- Исходный отрывок
=-=-=
Привет Э. и Дж., 11/2 поцелуя Дж., 21/2 Э. и 31/2 У.
Эдинбург
14 февраля [1880 г.]
Дорогая Эмили!
В прошлую субботу был мой день рождения. Как я хотела бы, чтобы это был и твой день рождения: ведь тогда мы были бы с тобой одного возраста. Ко мне в дверь постучал разносчик. Он сказал, что тачает обувь и продаёт кукольные туфельки. Я очень испугалась его, так как в доме никого не было, кроме меня и моей тётушки (горничная уходит ночевать к себе домой). Тётушка купила пару туфелек для моей куклы. Это очень мило с её стороны, не правда ли? Я в восторге. Приезжай к нам повидаться с ней и со мной, как в прошлом году.
Любящая тебя Мабель
Александре Китчин
Крайст Черч, Оксфорд
15 февраля 1880 г.
Милая моя Неизвестная Величина!
Мысли, которые приходят задним числом, всегда самые лучшие. (Я настолько убеждён в этом, что почти все мои мысли теперь уходят мне в голову задним числом. Мыслей, которые приходили бы мне в голову передним числом, у меня, как правило, не бывает.) И вот, поразмыслив задним числом, я решил:
— Подарю-ка я ей обе фотографии. Надеюсь, «Ариэль» тебе понравится, как он понравился Оулсам. Правда, вчера я ругал эту фотографию на чем свет стоит, но все мои высказывания были сильно преувеличены (почти все мои высказывания, как правило, сильно преувеличены).
=-=-=
- Извлечённые строки
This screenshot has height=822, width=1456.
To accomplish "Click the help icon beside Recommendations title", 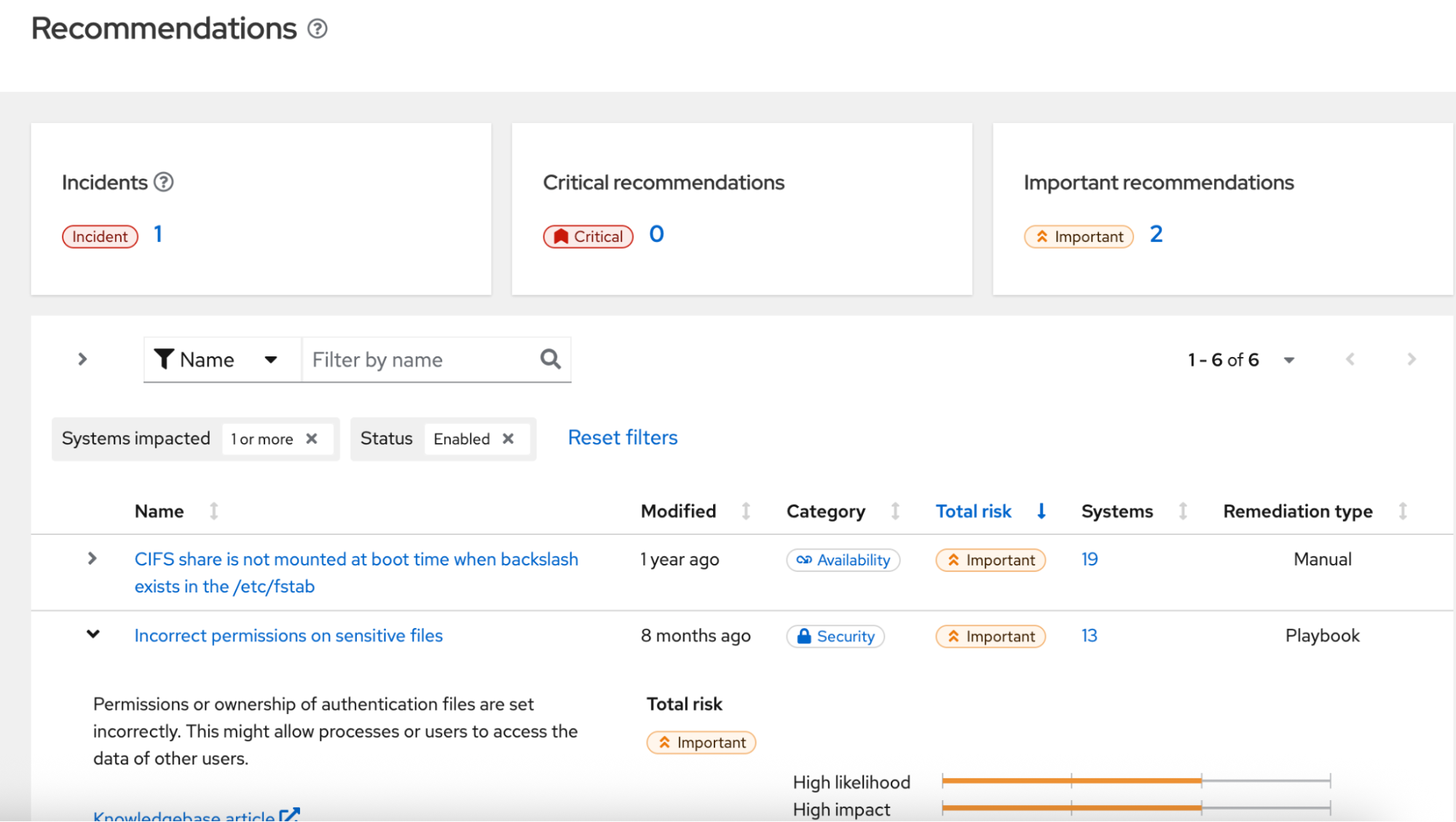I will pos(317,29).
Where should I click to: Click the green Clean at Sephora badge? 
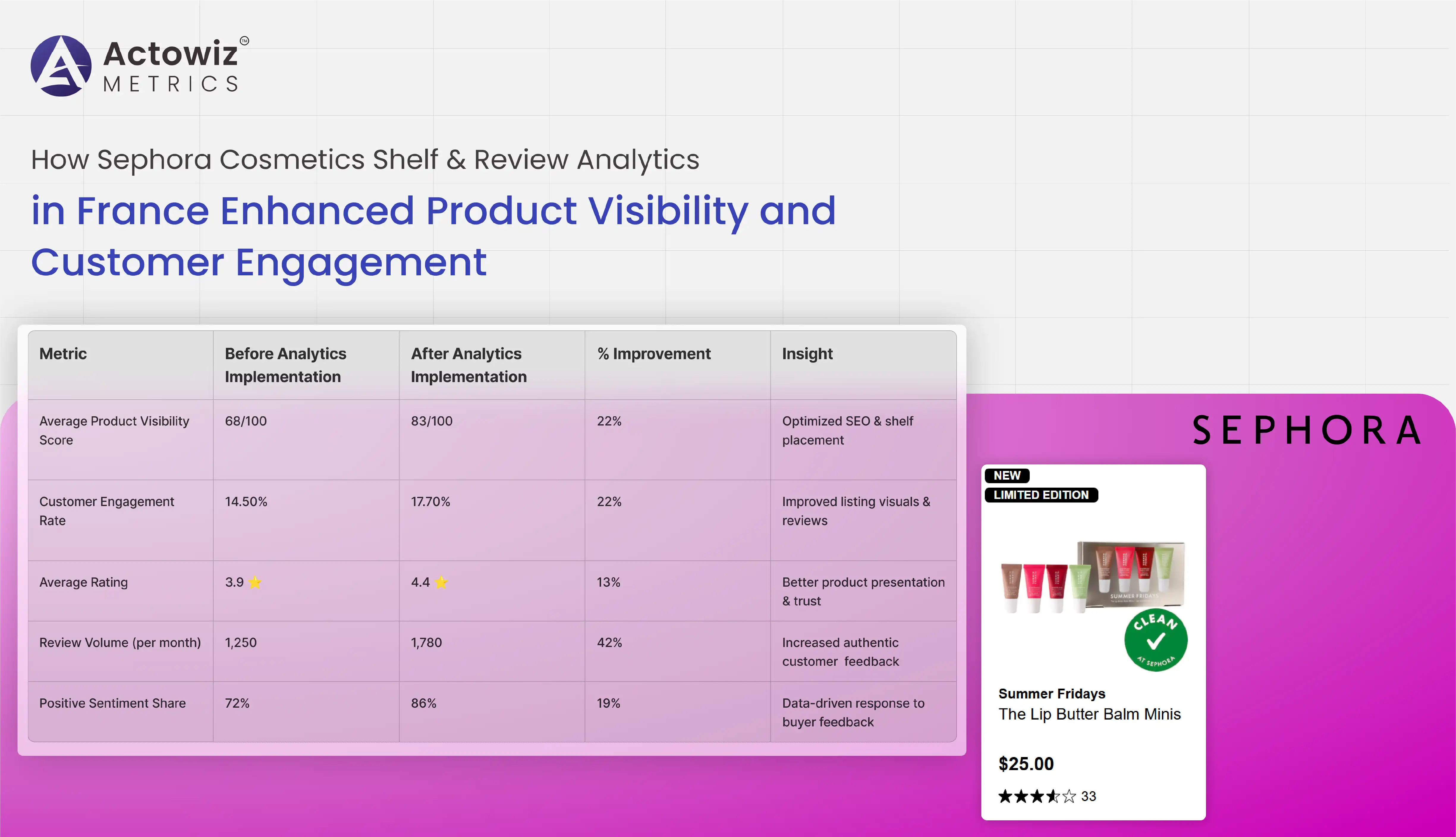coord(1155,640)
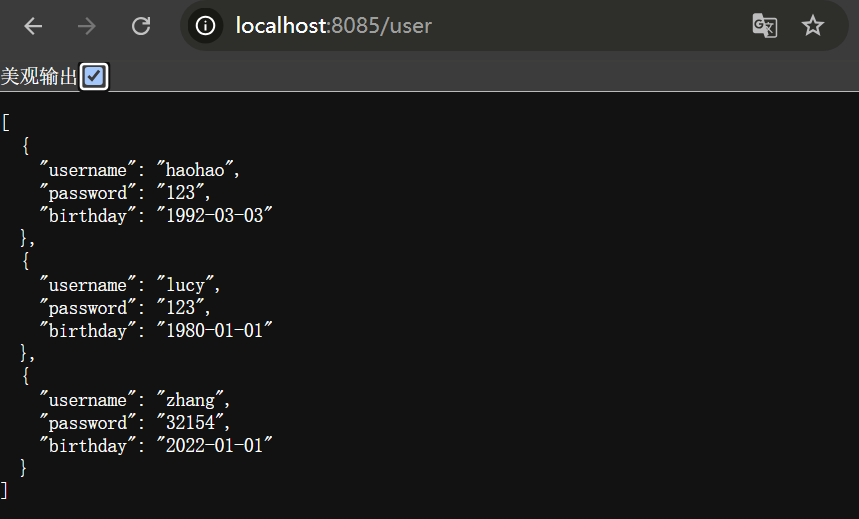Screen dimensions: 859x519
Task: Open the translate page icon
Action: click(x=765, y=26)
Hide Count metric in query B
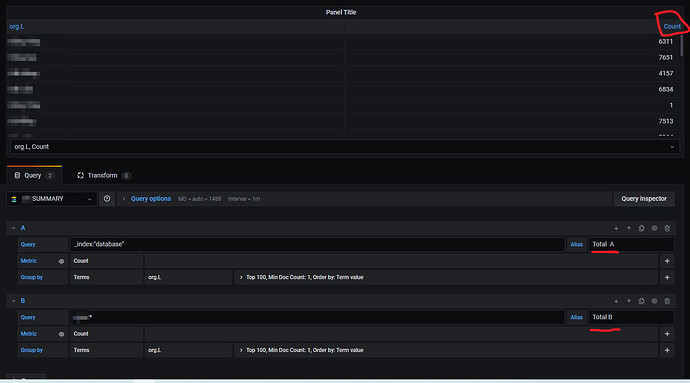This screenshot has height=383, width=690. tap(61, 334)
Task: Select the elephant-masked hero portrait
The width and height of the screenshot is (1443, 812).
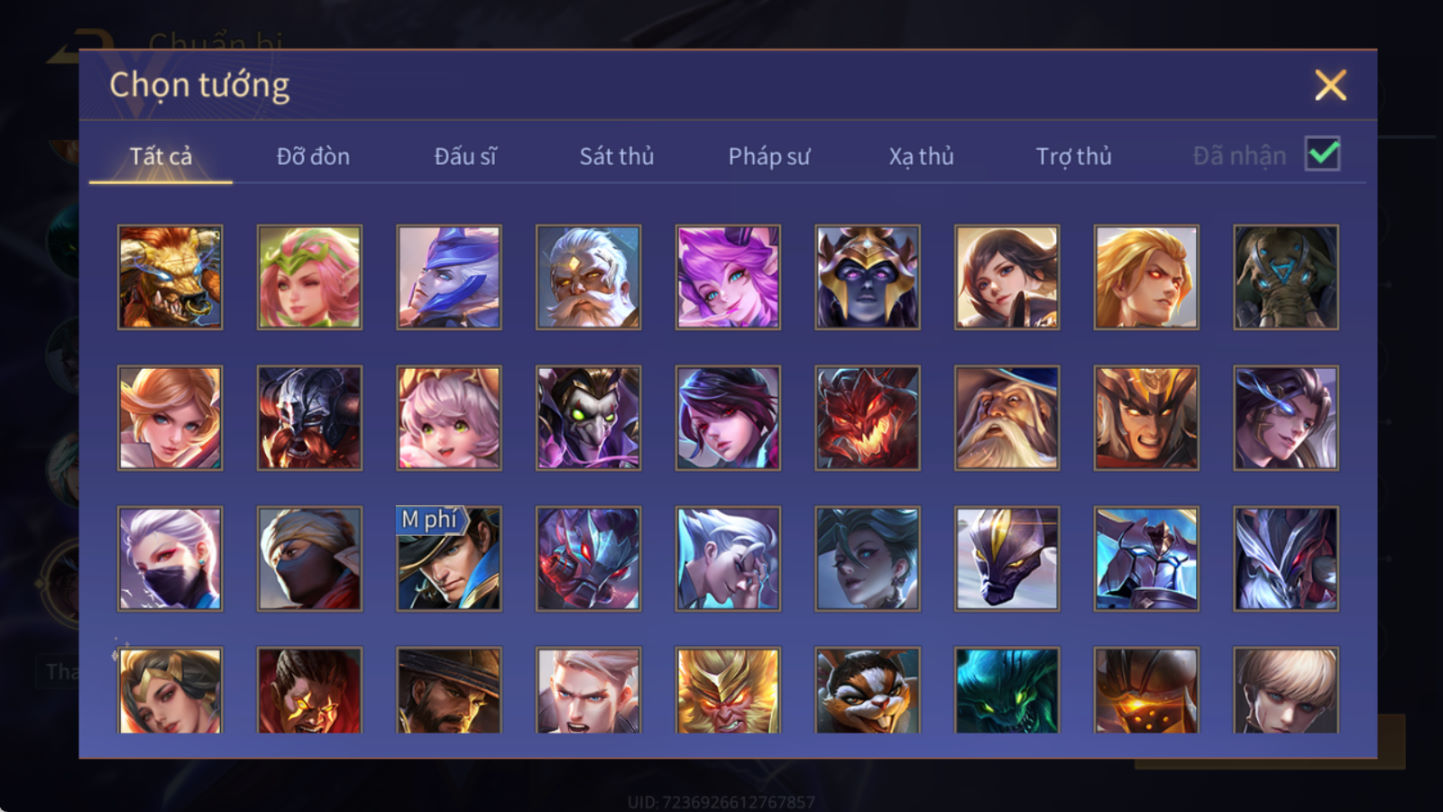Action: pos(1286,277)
=-=-=
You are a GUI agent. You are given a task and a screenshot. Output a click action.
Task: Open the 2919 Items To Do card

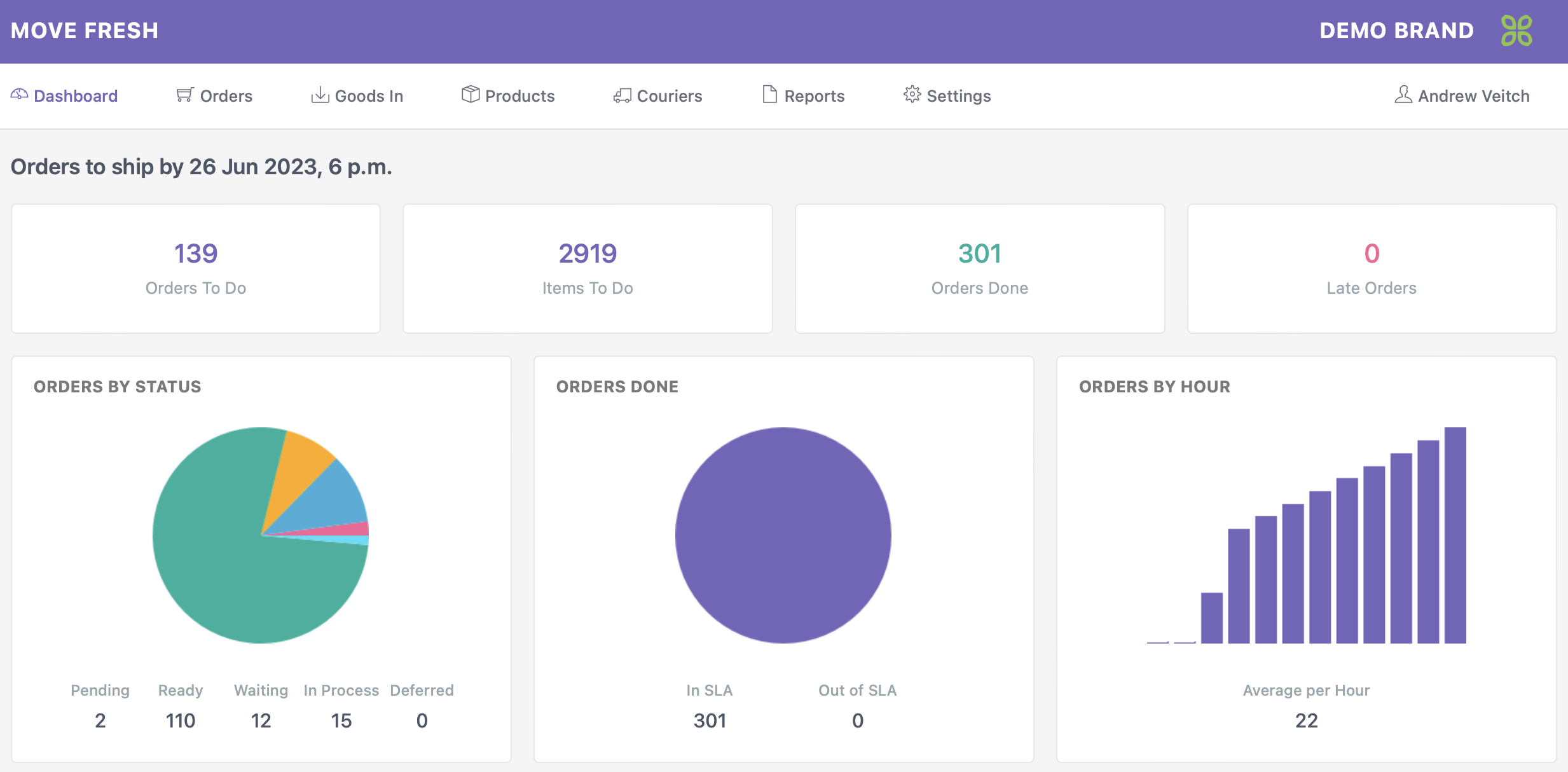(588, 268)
=-=-=
- Цель задания 1
Что тётушка купила для куклы, если верить письму Мабель в отрывке?
- Цель задания 2
Перепиши из отрывка слово в слово всё от слов «В прошлую субботу» до слов «февраля 1880 г.» включительно.
Строки никак не связаны с отрывком.

- Ответ 1
Пару туфелек.

- Ответ 2
В прошлую субботу был мой день рождения. Как я хотела бы, чтобы это был и твой день рождения: ведь тогда мы были бы с тобой одного возраста. Ко мне в дверь постучал разносчик. Он сказал, что тачает обувь и продаёт кукольные туфельки. Я очень испугалась его, так как в доме никого не было, кроме меня и моей тётушки (горничная уходит ночевать к себе домой). Тётушка купила пару туфелек для моей куклы. Это очень мило с её стороны, не правда ли? Я в восторге. Приезжай к нам повидаться с ней и со мной, как в прошлом году.
Любящая тебя Мабель
Александре Китчин
Крайст Черч, Оксфорд
15 февраля 1880 г.